▶ **TASK STATEMENT**: Please find every line in the items below that contains the word "Expand" and copy each one out. Match case exactly.

### GIVEN INFORMATION ###

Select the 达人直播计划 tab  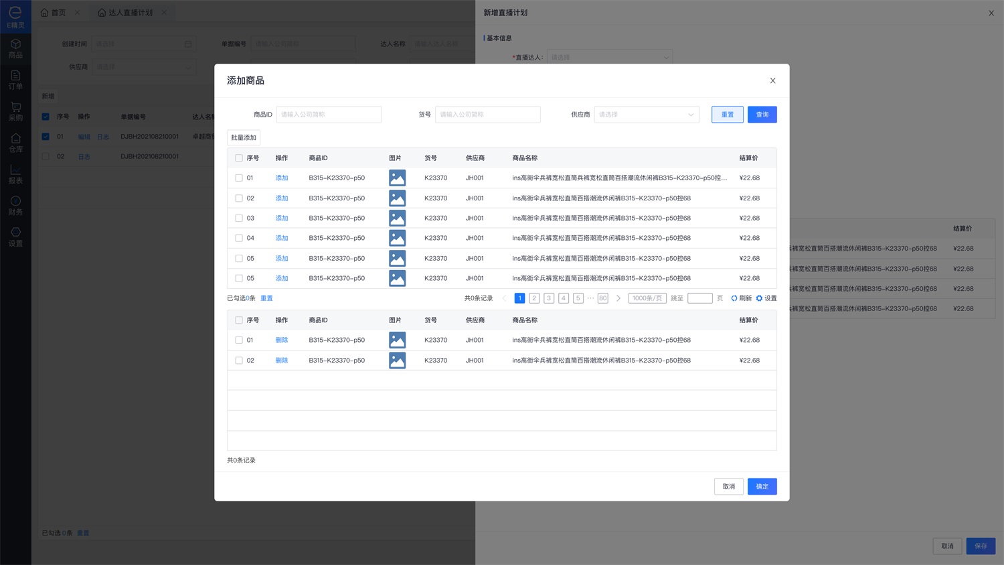point(130,13)
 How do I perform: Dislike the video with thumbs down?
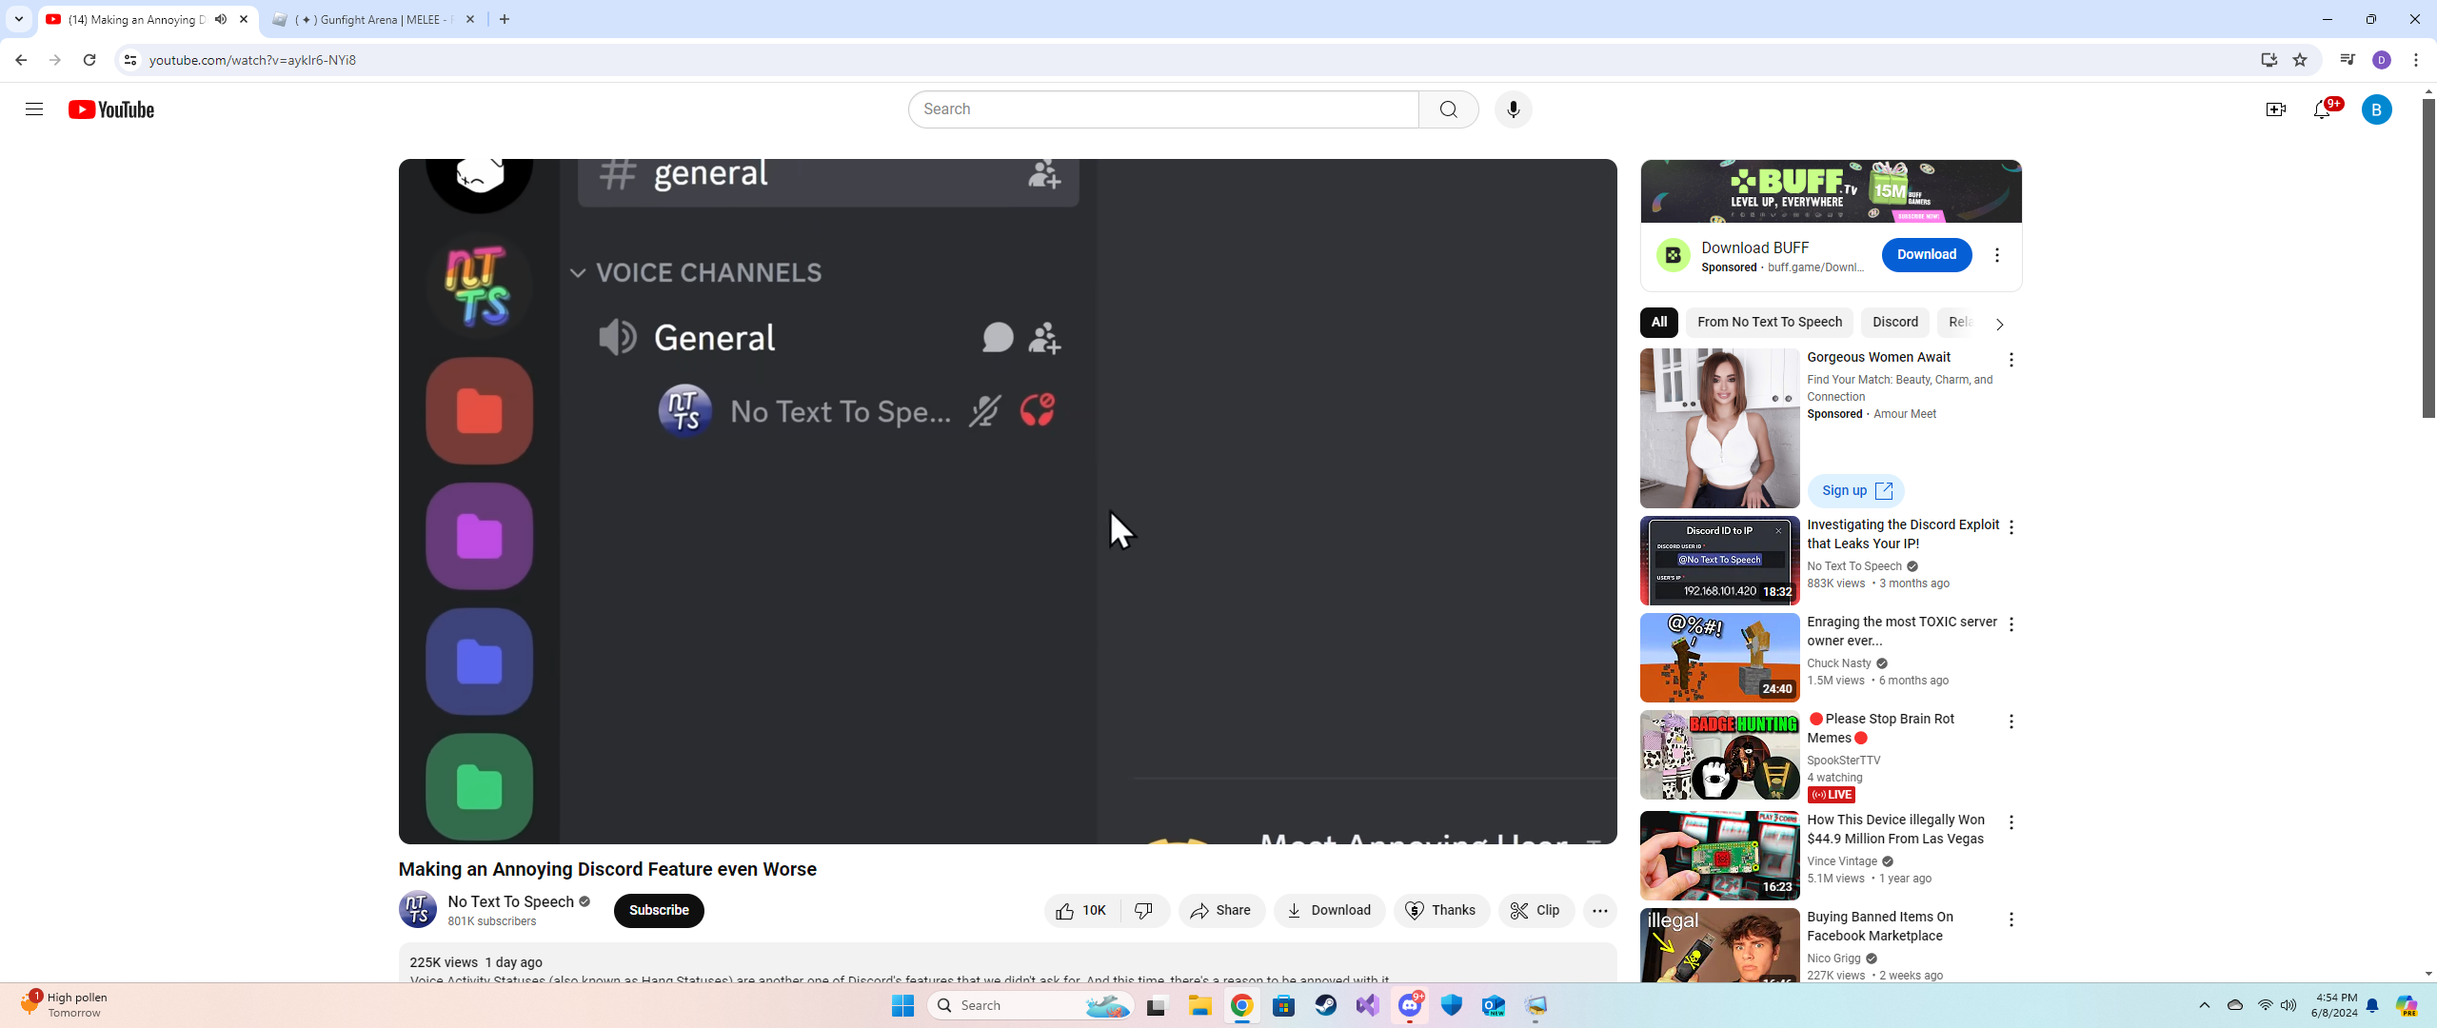pos(1144,911)
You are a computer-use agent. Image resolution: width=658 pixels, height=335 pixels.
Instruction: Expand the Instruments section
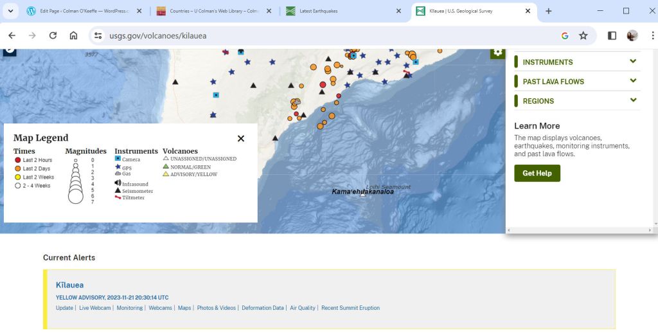[x=577, y=62]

###

▶ **SOLUTION TO THIS TASK**:
Instruction: Expand the Instruments section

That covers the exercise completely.